Размер шрифта
-
+

Сталин и его подручные - стр. 94

Из двадцати четырех выпущенных за границу девятнадцать (включая Бальмонта) остались там. Менжинский внушал Ленину: «За Бальмонта ручался не только Луначарский, но и Бухарин. Блок натура поэтическая; произведет на него дурное впечатление какая-нибудь история, и он совершенно естественно будет писать стихи против нас. По-моему, выпускать не стоит, а устроить Блоку хорошие условия где-нибудь в санатории» (11). После протестов Луначарского политбюро передумало и 23 июля 1921 г. решило выпустить Блока, но поэт уже умирал. Агония любимого поэта России так смутила политбюро, что оно уже не возражало, когда Андрей Белый, гениальный шарлатан и alter ego Блока, попросил разрешения на выезд в Берлин.

В 1926 г. Менжинский еще раз столкнулся с Луначарским, который хотел разрешить постановку пьесы Булгакова «Дни Турбиных». Только в свои последние годы Менжинский начал защищать писателей. В 1931 г. Кузмин добился от него обещания, что ОГПУ оставит в покое его любовника Юрия Юркуна. (Пока Кузмин был в живых, Юркун действительно оставался на свободе, несмотря на преследование гомосексуалистов Ягодой.)

В Петрограде, однако, ЧК обвинила интеллигенцию в том, что она вдохновляла кронштадтских матросов.
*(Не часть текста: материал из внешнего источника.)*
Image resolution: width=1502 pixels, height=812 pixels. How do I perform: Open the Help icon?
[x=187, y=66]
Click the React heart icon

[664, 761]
Яков Агранов, заместитель Менжинского, сфабриковал из Кронштадтского восстания целый сценарий, первый из большевистских фиктивных заговоров (12). Агранов начал с того, что заманил в Россию матросов, укрывшихся в Финляндии, – чекисты выдавали себя за белогвардейских агентов и тайком приводили матросов в «безопасные» дома в Петрограде. Агранов выдумал «Петроградскую боевую организацию», будто бы возглавлявшуюся интеллигентами. (На самом деле подпольные противники ЧК в Петрограде смогли только взорвать памятники убитым чекистам Моисею Урицкому и Моисею Володарскому-Гольдштейну.) Агранов пользовался услугами провокатора Корвин-Круковского (из известной и уважаемой интеллигентской семьи). Корвин-Круковский выдал себя за недовольного чекиста и уговорил профессора Владимира Таганцева совершить кое-какие запрещенные действия, например развешивание оппозиционных афиш. Агранов арестовал профессора вместе с семьей, включая его пожилого отца, бывшего сенатора, и три десятка других интеллигентов.
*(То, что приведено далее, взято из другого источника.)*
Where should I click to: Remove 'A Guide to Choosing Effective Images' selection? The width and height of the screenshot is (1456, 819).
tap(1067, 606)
Летом 1921 г. состоялась первая удачная репетиция всех тех приемов и процедур террора, которые получат полное развитие в 1930-х гг. ЧК понадобилось 45 дней, чтобы профессор принял ультиматум: признаться во всем и назвать имена всех «заговорщиков» – или пойти на эшафот вместе со всеми арестованными по этому делу. К концу июля ЧК и профессор подписали договор, заканчивающийся пунктом: «Я, Агранов, обязуюсь, в случае исполнения договора со стороны Таганцева, что ни к кому из обвиняемых, как к самому Таганцеву, так и к его помощникам, даже равно как и к задержанным курьерам из Финляндии, не будет применена высшая мера наказания» (13). Таганцева после этого перевели в чистую камеру с душем, улучшили питание; на следующий день он назвал Агранову триста имен, затем провел целый день в машине, объезжая город с чекистами, чтобы уточнить их адреса. Посоветовавшись с Дзержинским и Лениным, Агранов нарушил договор с Таганцевым и приговорил больше ста человек к смерти. Сам Таганцев, профессор-химик Михаил Тихвинский и Николай Гумилев, которого после смерти Блока многие считали не только самым героическим, но и самым великим из живущих русских поэтов, были приговорены вместе с бывшими чиновниками к расстрелу. Обвинить в конспиративной деятельности Гумилева, человека, который никогда не скрывал своих монархических взглядов и который боролся только открыто, было абсурдом.